_Text shown_.
○ ○ ○ ○ ○ ○ ○
Steve McQueen’s new documentary, Occupied City, is over four hours long, but the director thinks it could’ve been as long as 40 hours, given the subject matter.
When attending the London Film Festival, McQueen told the region’s PA news agency, via Yahoo! News, that his new documentary about Nazi-controlled Amsterdam during World War II could’ve been even longer than its 262-minute runtime.
“I think an hour and a half wouldn’t do it a service,” McQueen said. “And what the time is, it’s time reflecting on something which, in effect, could have been 24 hours long, could have been 40 hours long.”
He continued, “And therefore, you have a situation where we did the best we could with what we had in order to translate this urgent and immediate situation which happened over 85 years ago.”
What is Occupied City about?
“The past collides with our precarious present in Steve McQueen’s bravura documentary Occupied City, informed by the book Atlas of an Occupied City (Amsterdam 1940-1945) written by Bianca Stigter,” the official synopsis reads. “McQueen creates two interlocking portraits: a door-to-door excavation of the Nazi occupation that still haunts his adopted city, and a vivid journey through the last years of pandemic and protest. What emerges is both devastating and life-affirming, an expansive meditation on memory, time, and where we’re headed.”
McQueen is known for directing 2011’s Shame, 2013’s 12 Years a Slave, and 2018’s Widows. In 2020, he also released an anthology series of five films, Small Axe, to Amazon Prime, which includes Mangrove, Lovers Rock, Red, White, and Blue, Alex Wheatle, and Education. He’s now working on a feature that’s also set around World War II, Blitz, starring Saoirse Ronan.
Having premiered at the Cannes Film Festival in May 2023, Occupied City was also shown at the Telluride Film Festival in August. A24 has acquired the rights to distribute the documentary, though a release date has not yet been set.
○ ○ ○ ○ ○ ○ ○
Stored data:
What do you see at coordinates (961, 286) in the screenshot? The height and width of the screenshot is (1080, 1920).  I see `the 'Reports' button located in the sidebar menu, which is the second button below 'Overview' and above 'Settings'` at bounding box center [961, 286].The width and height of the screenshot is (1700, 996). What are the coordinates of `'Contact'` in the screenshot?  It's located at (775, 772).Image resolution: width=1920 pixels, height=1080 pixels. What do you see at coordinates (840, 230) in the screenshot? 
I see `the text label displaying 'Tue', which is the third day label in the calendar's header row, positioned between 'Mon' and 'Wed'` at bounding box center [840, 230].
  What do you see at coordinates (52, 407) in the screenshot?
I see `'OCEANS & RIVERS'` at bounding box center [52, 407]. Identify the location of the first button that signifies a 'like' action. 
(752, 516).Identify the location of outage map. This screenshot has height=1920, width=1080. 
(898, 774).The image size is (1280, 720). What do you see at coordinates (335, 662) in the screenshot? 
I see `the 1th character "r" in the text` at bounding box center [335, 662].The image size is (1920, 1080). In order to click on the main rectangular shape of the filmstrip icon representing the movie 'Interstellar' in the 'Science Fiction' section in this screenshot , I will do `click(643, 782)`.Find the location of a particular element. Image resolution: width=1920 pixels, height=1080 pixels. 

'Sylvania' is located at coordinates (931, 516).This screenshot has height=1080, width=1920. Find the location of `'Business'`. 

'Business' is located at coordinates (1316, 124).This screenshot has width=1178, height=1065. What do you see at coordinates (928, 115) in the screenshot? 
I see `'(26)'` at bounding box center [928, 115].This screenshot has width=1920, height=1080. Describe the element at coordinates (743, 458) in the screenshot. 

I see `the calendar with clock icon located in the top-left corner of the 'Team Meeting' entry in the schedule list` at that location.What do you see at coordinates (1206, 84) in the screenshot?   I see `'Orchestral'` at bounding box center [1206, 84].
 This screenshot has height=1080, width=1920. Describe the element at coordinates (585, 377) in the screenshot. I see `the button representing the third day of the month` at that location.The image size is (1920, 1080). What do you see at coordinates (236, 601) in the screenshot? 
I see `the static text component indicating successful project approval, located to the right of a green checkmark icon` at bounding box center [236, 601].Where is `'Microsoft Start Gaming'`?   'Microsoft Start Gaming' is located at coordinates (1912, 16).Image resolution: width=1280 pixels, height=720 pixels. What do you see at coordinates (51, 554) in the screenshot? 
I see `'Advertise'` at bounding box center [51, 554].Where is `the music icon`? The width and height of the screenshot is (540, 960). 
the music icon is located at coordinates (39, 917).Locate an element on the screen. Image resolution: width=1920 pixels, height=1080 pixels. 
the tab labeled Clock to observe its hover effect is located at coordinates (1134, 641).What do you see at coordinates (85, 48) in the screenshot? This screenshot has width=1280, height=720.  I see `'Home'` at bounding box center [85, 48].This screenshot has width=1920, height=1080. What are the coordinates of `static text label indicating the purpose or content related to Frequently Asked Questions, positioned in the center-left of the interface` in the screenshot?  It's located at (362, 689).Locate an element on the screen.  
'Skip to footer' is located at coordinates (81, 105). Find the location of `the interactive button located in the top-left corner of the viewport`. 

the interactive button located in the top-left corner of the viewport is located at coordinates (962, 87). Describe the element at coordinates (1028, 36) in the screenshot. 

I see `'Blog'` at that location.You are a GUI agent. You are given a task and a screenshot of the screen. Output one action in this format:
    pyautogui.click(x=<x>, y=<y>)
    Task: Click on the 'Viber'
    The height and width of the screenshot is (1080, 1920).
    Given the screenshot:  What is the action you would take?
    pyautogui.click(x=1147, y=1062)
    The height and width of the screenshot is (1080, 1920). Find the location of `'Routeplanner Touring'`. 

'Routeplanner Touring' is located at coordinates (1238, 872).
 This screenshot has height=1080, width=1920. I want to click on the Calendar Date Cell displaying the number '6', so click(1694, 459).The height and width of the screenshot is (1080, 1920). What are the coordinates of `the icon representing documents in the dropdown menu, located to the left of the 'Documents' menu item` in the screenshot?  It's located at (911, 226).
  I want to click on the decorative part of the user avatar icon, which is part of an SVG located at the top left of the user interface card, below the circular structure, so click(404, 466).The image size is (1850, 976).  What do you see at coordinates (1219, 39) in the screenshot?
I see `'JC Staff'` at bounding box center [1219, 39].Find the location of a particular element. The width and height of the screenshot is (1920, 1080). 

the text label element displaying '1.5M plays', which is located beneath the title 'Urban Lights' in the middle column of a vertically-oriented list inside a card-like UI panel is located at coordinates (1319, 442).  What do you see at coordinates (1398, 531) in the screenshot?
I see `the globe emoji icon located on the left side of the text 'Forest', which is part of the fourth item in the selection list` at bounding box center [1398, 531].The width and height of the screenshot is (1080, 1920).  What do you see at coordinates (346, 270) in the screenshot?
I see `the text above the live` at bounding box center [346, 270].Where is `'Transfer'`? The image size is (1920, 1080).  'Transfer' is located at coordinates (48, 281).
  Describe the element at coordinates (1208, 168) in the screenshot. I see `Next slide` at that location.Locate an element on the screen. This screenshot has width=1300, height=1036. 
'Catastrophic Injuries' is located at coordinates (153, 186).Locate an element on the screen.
○ ○ ○ ○ ○ ○ ○
_Tasks to perform_.
**a.** According to the Occupied City article, how long is the documentary's runtime in minutes?
**b.** Render this sentence from the Occupied City article in Spanish: "McQueen is known for directing 2011’s Shame, 2013’s 12 Years a Slave, and 2018’s Widows."
**c.** From the Occupied City article, extract everything from "Having premiered at" down to "yet been set.".

_Expected outputs_.
**a.** 262 minutes.

**b.** McQueen es conocido por haber dirigido Shame, de 2011; 12 Years a Slave, de 2013; y Widows, de 2018.

**c.**
Having premiered at the Cannes Film Festival in May 2023, Occupied City was also shown at the Telluride Film Festival in August. A24 has acquired the rights to distribute the documentary, though a release date has not yet been set.